[Haskell-cafe] a general question on Arrows

Steve Lihn stevelihn at gmail.com
Thu Feb 14 21:34:53 EST 2008


> >  1. Stream
> This is actually a comonad.

Something more to learn everyday.

> Here's another fun arrow:
>
> http://luqui.org/blog/archives/2007/09/06/quantum-entanglement-in-haskell/
>
> Luke
>
Luke,
I managed to get your quantum entanglement examples working. But
honestly, I can't quite figure out your Quantum module yet. My head is
exploding after reading the code :-) It is amazing to know it takes
several layers of arrows to simulate the quantum mechanics.
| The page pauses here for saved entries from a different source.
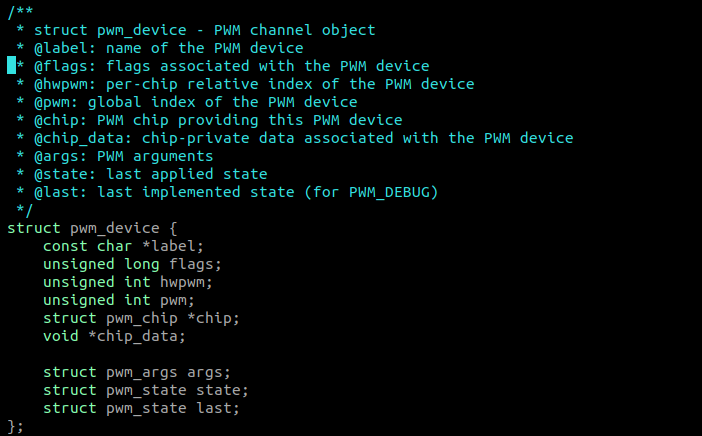Place cursor on 'struct pwm_args args;' line
The image size is (702, 436).
tap(136, 372)
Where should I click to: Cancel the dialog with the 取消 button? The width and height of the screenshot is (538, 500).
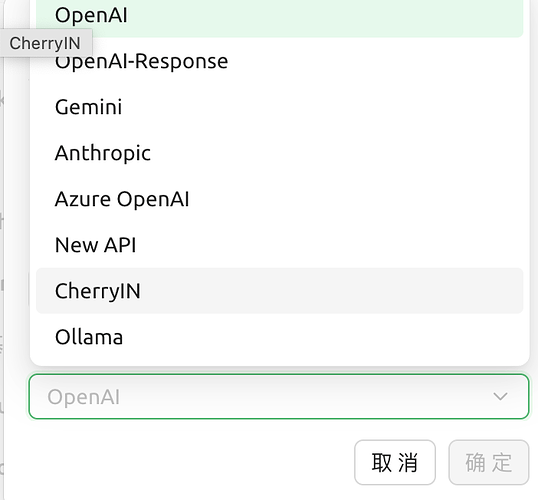(395, 462)
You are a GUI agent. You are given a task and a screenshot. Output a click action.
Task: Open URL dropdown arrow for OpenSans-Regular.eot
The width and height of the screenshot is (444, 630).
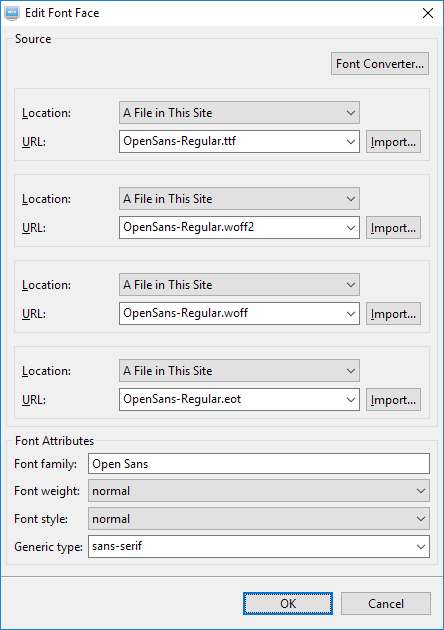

I have a small question on the simulation technique. In both John
Hughes and your code, you wrap the "print" inside the runXYZ (...) to
print out the state of simulation. It is like:

runArrow ( ... simulation ...then print ...) -< input

Why don't you structure it like

y <- runArrow ( ... simulation ... then return observation ... ) -< input
reuse y or print y

In the former, the result is printed on the screen. I can not collect
the result and do more analysis. For example, for a quantum state |0>
+ i |1>, the probability is half half. If I can repeat the simulation
10000 times and collect the "observations" (y) , then I can "prove"
the correctness of experiment by observing ~5000 of |0> and ~5000 of
|1>. Or even plot the probability distribution of the experiment.